Copy out each line below exactly as it appears.

== Records to use

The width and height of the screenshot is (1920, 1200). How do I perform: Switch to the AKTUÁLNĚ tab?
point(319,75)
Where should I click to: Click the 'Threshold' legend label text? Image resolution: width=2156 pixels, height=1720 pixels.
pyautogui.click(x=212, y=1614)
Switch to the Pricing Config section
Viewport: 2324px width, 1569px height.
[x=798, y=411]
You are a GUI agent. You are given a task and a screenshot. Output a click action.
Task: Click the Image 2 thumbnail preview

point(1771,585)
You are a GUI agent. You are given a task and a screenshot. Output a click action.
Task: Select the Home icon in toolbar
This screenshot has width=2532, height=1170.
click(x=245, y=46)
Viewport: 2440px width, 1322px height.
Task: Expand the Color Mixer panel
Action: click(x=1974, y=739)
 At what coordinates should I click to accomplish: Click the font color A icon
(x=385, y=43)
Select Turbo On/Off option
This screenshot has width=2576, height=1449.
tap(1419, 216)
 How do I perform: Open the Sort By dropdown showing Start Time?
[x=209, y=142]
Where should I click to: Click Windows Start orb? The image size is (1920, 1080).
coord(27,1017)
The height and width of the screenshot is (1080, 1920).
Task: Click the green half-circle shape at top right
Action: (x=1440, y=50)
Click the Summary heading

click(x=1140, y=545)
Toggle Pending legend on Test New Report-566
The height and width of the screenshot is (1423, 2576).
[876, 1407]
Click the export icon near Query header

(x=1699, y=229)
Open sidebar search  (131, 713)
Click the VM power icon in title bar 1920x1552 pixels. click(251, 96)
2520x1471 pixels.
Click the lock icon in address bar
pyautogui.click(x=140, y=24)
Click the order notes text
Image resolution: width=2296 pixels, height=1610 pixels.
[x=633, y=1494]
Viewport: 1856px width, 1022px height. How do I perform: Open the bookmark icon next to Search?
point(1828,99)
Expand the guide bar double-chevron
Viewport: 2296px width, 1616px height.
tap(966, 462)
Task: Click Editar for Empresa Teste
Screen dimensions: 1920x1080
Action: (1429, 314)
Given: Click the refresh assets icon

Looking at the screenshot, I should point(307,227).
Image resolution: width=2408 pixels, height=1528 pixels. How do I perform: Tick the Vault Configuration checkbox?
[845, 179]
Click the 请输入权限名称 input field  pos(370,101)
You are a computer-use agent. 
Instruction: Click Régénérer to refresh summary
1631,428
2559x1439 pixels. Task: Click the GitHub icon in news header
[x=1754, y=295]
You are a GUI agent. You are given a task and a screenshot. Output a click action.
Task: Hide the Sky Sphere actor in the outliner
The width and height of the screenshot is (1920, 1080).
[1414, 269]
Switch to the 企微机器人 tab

====

**Exercise answer**
The width and height of the screenshot is (1920, 1200). How do I perform: Switch to the AKTUÁLNĚ tab?
point(319,75)
Where should I click to: Click the 'Threshold' legend label text? Image resolution: width=2156 pixels, height=1720 pixels.
pyautogui.click(x=212, y=1614)
Switch to the Pricing Config section
Viewport: 2324px width, 1569px height.
[x=798, y=411]
You are a GUI agent. You are given a task and a screenshot. Output a click action.
Task: Click the Image 2 thumbnail preview

point(1771,585)
You are a GUI agent. You are given a task and a screenshot. Output a click action.
Task: Select the Home icon in toolbar
This screenshot has width=2532, height=1170.
click(x=245, y=46)
Viewport: 2440px width, 1322px height.
Task: Expand the Color Mixer panel
Action: click(x=1974, y=739)
 At what coordinates should I click to accomplish: Click the font color A icon
(x=385, y=43)
Select Turbo On/Off option
This screenshot has width=2576, height=1449.
tap(1419, 216)
 How do I perform: Open the Sort By dropdown showing Start Time?
[x=209, y=142]
Where should I click to: Click Windows Start orb? The image size is (1920, 1080).
coord(27,1017)
The height and width of the screenshot is (1080, 1920).
Task: Click the green half-circle shape at top right
Action: (x=1440, y=50)
Click the Summary heading

click(x=1140, y=545)
Toggle Pending legend on Test New Report-566
The height and width of the screenshot is (1423, 2576).
[876, 1407]
Click the export icon near Query header

(x=1699, y=229)
Open sidebar search  (131, 713)
Click the VM power icon in title bar 1920x1552 pixels. click(251, 96)
2520x1471 pixels.
Click the lock icon in address bar
pyautogui.click(x=140, y=24)
Click the order notes text
Image resolution: width=2296 pixels, height=1610 pixels.
[x=633, y=1494]
Viewport: 1856px width, 1022px height. How do I perform: Open the bookmark icon next to Search?
point(1828,99)
Expand the guide bar double-chevron
Viewport: 2296px width, 1616px height.
tap(966, 462)
Task: Click Editar for Empresa Teste
Screen dimensions: 1920x1080
Action: (1429, 314)
Given: Click the refresh assets icon

Looking at the screenshot, I should point(307,227).
Image resolution: width=2408 pixels, height=1528 pixels. How do I perform: Tick the Vault Configuration checkbox?
[845, 179]
Click the 请输入权限名称 input field  pos(370,101)
You are a computer-use agent. 
Instruction: Click Régénérer to refresh summary
1631,428
2559x1439 pixels. Task: Click the GitHub icon in news header
[x=1754, y=295]
You are a GUI agent. You are given a task and a screenshot. Output a click action.
Task: Hide the Sky Sphere actor in the outliner
The width and height of the screenshot is (1920, 1080).
[1414, 269]
Switch to the 企微机器人 tab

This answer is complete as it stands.